Starting with the entry line containing "The height and width of the screenshot is (1538, 720)." and going on through the line containing "Open the AI", rewrite those lines with "purple" switched to "violet" and nothing else changed.

■ ■ ■ ■ ■

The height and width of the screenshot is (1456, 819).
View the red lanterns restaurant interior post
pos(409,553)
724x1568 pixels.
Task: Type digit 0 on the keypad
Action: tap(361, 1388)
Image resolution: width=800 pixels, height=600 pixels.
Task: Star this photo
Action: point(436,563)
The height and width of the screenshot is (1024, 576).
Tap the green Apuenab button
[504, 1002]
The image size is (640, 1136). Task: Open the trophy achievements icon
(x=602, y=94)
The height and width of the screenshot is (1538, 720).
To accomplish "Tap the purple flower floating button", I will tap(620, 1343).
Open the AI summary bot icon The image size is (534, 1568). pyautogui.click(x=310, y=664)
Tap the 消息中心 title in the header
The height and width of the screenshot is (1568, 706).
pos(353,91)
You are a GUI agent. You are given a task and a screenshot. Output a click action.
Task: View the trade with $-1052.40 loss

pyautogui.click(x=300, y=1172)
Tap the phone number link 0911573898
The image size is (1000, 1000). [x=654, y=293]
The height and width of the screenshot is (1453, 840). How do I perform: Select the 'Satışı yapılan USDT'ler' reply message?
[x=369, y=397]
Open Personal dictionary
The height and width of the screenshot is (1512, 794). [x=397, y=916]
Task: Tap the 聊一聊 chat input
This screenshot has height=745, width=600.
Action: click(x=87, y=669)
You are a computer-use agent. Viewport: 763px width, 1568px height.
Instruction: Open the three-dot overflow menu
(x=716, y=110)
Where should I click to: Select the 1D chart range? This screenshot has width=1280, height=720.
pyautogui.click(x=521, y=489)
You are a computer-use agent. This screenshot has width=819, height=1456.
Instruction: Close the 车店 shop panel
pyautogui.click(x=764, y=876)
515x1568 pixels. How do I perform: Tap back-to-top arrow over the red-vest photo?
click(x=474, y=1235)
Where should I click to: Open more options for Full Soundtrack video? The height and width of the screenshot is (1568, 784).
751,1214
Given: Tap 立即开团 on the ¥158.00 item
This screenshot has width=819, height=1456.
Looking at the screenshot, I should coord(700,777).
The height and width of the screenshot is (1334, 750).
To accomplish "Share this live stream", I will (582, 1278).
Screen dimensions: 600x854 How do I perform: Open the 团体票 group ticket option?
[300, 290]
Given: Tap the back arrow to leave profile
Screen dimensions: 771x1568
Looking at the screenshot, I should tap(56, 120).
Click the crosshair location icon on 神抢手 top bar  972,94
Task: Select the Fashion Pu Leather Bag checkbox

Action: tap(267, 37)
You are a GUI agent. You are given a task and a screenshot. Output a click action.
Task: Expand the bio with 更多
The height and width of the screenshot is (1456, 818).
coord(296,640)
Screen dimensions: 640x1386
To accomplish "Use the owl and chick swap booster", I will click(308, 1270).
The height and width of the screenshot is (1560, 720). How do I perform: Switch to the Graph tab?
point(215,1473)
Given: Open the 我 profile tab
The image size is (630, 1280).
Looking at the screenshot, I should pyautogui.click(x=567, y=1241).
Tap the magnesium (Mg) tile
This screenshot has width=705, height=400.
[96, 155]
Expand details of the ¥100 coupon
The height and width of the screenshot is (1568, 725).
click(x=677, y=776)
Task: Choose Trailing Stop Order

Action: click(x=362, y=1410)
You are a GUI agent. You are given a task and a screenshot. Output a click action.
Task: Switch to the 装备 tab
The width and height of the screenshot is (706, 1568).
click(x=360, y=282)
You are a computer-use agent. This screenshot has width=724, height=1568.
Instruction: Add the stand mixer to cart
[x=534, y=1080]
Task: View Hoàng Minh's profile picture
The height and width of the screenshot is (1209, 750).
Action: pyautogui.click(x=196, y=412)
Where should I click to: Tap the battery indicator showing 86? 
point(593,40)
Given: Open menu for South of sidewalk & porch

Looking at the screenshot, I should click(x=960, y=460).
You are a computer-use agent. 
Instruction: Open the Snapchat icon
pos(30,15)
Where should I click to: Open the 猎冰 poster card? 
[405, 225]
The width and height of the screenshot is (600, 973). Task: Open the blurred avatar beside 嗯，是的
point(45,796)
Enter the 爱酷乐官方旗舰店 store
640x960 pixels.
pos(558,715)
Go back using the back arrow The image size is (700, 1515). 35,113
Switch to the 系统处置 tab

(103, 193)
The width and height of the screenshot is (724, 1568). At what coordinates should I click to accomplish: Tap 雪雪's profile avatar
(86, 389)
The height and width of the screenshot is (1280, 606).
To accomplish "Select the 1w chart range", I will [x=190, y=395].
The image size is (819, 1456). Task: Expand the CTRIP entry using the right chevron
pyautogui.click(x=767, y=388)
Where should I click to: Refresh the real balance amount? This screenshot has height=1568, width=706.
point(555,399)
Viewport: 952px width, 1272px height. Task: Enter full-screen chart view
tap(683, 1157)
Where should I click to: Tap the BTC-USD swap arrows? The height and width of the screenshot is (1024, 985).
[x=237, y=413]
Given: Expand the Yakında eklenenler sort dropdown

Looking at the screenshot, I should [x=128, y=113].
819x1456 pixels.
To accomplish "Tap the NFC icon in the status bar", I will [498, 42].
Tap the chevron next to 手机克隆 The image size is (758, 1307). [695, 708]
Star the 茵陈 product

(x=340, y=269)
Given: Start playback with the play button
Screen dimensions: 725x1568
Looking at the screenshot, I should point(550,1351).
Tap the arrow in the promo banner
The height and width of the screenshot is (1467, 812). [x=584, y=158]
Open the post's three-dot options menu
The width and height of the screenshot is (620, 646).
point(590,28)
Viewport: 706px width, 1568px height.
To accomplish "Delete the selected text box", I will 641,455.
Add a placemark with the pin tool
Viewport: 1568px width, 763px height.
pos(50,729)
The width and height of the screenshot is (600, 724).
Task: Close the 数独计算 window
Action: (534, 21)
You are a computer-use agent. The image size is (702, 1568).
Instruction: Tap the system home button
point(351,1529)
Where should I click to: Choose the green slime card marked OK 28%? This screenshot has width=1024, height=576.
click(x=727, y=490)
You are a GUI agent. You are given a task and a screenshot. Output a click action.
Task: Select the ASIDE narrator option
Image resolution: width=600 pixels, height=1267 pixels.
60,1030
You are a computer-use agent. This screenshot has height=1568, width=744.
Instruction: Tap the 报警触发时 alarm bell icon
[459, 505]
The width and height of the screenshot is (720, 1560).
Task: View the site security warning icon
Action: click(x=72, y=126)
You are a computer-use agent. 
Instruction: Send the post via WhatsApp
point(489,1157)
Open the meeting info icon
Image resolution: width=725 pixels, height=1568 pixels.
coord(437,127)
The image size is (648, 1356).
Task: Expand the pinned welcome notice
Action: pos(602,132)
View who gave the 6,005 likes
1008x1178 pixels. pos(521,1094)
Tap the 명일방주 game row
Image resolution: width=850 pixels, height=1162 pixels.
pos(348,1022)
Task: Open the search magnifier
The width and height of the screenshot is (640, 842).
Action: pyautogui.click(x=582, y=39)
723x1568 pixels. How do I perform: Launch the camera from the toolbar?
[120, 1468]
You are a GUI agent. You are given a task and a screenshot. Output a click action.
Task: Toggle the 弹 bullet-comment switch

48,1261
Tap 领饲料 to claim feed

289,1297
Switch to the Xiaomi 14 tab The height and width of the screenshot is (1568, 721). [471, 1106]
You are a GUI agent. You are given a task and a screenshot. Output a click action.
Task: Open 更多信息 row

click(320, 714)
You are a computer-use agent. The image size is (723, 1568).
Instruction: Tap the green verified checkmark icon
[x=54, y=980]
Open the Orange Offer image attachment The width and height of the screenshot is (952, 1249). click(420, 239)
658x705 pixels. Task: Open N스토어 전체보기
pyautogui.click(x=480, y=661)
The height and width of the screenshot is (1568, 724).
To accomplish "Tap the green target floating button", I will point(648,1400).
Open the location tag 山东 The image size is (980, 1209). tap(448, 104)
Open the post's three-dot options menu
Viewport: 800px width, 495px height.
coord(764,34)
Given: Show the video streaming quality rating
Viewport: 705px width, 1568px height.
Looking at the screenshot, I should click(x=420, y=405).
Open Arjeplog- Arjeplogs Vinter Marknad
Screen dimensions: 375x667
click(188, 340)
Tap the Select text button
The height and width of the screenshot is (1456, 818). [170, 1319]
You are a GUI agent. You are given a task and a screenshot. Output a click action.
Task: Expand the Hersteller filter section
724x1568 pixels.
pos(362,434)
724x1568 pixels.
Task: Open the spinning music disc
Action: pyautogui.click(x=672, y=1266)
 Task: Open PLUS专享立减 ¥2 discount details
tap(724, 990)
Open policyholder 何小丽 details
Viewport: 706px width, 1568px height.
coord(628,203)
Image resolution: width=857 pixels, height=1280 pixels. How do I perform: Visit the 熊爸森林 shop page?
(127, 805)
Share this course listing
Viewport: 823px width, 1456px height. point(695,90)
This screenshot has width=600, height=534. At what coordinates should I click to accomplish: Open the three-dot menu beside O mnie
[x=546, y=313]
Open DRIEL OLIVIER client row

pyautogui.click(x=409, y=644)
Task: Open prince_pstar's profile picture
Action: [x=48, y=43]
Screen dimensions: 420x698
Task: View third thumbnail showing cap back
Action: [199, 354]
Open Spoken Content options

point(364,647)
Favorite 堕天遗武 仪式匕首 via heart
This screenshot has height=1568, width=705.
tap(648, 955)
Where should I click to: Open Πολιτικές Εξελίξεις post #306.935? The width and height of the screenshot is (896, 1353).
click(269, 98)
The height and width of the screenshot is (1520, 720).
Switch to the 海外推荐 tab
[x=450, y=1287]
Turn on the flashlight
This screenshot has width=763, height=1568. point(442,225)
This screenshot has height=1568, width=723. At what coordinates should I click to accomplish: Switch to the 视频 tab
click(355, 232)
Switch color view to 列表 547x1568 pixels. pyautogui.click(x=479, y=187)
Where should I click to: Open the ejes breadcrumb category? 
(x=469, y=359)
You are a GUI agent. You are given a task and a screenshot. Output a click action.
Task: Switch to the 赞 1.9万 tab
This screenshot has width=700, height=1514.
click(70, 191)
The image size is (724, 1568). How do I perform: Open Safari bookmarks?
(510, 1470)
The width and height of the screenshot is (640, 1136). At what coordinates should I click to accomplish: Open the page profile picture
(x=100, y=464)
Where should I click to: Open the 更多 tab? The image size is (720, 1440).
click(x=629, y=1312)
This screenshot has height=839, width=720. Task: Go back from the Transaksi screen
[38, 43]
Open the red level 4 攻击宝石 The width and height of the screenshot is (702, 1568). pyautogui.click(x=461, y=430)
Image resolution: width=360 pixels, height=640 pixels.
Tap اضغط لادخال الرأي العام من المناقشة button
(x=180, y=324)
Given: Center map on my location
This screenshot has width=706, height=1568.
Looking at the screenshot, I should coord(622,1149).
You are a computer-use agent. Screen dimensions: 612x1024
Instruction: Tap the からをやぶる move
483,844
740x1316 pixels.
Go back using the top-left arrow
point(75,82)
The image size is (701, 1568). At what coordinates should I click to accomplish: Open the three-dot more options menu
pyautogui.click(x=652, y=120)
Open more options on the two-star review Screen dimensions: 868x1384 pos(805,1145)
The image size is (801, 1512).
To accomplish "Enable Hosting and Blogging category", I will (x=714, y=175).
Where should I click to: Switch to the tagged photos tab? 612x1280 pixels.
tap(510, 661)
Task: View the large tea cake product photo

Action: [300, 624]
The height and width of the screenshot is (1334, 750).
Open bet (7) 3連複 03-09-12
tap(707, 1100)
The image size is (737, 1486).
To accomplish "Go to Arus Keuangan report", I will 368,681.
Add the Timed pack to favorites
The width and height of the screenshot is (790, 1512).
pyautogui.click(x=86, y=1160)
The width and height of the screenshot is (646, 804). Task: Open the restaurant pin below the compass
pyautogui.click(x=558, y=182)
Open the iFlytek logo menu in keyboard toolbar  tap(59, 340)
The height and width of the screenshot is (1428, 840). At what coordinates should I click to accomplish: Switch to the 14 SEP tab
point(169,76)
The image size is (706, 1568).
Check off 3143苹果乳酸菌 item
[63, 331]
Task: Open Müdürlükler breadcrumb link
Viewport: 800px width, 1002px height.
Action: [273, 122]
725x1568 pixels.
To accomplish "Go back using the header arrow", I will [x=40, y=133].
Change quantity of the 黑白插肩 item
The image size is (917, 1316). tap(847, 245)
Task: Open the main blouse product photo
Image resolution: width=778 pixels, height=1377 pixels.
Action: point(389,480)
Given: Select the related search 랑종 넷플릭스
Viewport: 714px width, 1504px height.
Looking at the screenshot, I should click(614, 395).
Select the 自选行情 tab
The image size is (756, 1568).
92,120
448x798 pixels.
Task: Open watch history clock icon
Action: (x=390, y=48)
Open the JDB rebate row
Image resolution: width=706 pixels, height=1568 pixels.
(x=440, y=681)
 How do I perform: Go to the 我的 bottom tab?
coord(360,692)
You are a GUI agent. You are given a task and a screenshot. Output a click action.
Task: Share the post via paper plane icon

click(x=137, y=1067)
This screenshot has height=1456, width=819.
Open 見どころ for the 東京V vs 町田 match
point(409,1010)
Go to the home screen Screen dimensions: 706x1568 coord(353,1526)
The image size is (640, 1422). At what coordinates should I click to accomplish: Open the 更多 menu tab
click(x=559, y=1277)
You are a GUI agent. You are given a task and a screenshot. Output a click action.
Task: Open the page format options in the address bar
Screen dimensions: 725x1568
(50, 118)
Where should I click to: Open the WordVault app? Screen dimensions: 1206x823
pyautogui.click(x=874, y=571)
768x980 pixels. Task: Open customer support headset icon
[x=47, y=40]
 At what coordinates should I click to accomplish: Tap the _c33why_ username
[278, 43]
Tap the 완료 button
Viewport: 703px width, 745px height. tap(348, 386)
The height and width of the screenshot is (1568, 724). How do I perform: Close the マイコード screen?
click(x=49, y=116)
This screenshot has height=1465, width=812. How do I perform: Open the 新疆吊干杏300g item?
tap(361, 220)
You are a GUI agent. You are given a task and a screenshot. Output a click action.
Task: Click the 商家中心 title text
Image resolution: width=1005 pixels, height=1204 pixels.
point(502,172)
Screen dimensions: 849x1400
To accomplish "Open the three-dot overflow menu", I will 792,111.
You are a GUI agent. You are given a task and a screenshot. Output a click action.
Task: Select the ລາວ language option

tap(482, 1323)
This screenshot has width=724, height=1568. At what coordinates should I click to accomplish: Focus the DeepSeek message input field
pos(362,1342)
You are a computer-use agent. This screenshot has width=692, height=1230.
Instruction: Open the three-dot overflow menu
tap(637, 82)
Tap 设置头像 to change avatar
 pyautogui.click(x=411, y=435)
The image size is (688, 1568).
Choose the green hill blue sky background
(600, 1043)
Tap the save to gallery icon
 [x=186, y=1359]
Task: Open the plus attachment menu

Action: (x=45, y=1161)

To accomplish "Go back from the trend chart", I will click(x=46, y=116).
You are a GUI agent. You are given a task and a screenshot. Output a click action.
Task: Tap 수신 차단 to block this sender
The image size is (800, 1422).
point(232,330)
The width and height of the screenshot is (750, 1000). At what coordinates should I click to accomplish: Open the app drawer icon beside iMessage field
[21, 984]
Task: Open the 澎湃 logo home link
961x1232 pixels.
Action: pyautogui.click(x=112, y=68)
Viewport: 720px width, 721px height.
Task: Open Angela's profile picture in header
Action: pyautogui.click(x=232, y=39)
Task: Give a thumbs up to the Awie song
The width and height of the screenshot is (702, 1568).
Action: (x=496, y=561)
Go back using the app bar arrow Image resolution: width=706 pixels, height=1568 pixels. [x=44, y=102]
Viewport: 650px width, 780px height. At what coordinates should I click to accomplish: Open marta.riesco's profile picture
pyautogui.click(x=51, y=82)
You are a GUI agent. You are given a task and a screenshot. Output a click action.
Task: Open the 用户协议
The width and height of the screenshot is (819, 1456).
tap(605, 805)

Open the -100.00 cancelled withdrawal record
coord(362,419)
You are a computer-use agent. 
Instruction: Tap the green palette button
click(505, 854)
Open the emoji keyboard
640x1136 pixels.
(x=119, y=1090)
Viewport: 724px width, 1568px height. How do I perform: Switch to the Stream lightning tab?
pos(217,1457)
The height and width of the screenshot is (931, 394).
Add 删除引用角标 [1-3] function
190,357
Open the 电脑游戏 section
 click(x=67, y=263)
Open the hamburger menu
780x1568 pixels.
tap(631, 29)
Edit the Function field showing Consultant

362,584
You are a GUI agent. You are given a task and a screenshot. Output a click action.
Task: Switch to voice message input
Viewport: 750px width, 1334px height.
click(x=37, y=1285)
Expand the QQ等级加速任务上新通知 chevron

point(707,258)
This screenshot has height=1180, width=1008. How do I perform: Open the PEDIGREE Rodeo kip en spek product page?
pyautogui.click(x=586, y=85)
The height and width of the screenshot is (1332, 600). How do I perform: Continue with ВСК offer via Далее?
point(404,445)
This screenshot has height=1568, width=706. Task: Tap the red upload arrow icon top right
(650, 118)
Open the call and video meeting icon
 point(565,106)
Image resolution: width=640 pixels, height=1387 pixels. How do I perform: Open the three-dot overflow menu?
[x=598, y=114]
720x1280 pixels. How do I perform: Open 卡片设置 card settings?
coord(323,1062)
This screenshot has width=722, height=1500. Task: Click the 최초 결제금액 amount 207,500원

■ ■ ■ ■ ■

Answer to this problem
The height and width of the screenshot is (1538, 720).
To accomplish "Tap the violet flower floating button", I will tap(620, 1343).
Open the AI summary bot icon The image size is (534, 1568). pyautogui.click(x=310, y=664)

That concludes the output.